About Alpacas

Chilean alpacas were first imported to the United States in 1984.  Their colors varied, including blacks, grays, browns, fawns, pintos, whites and more.

Peru didn’t allow the exportation of their alpacas until 1991, with the first Peruvian alpacas arriving in the U.S. in 1993. They were primarily white, with a few fawns, as many Peruvians had been selectively breeding alpacas for the white color preferred by the larger fiber mills. They continued to be imported as well as bred here in the U.S.A. until the registry was closed to new imports in 1995, that is why only alpacas that are born to registered parents can themselves be registered in the U.S. Alpacas are being successfully raised and enjoyed throughout North America and abroad.

There were a total of 7 importations of alpacas from Peru before imports were closed.  The importers used the following method to identify alpacas brought in during each of the imports.

                                                 Import Number 1 ---   Peruvian
                                                 Import Number 2 ---   Pperuvian
                                                 Import Number 3 ---   Ppperuvian
                                                 Import Number 4 ---   4Peruvian
                                                 Import Number 5 ---   5Peruvian
                                                 Import Number 6 ---   6Peruvian
                                                 Import Number 7 ---   7, Canadian

The word Peruvian is used here to indicate this alpaca's full heritage is from Peru.  Other words commonly used are Chilean (for an alpaca of full Chilean heritage), Bolivian (full bolivian heritage), and Accoyo (to indicate an alpaca who's full heritage is from the famous Accoyo farm in Peru).

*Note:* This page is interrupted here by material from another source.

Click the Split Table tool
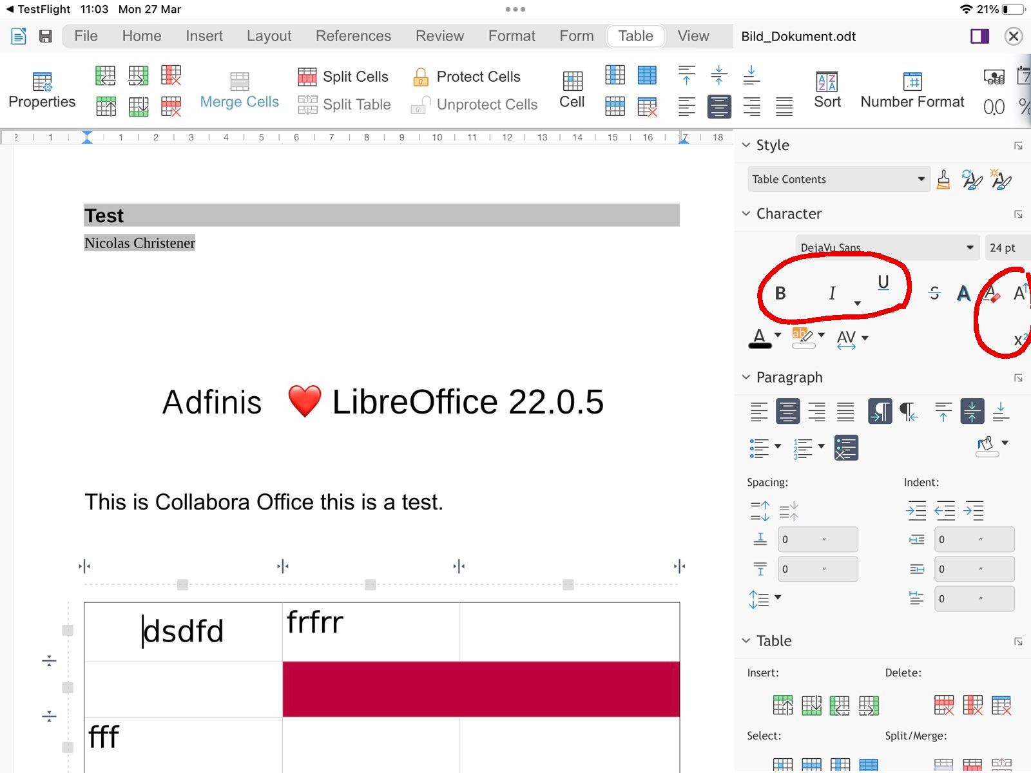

Peruvian, Bolivian and Chilean refer to the country of origin of an alpaca.  In competitions this information is not a factor -- alpacas are judged and ranked on the correctness of their conformation and the quality of their fiber.

An Alpaca  is a domesticated species of South American Camelid. They are considerably smaller than llamas, and are bred specifically for their fiber. There are two types of alpacas, based on the style of fleece that their fiber forms, the Huacaya and the Suri.  Alpaca fiber is used for making knitted and woven items, similar to wool. These items include blankets, sweaters, hats, gloves, scarves, socks, and a wide variety of textiles.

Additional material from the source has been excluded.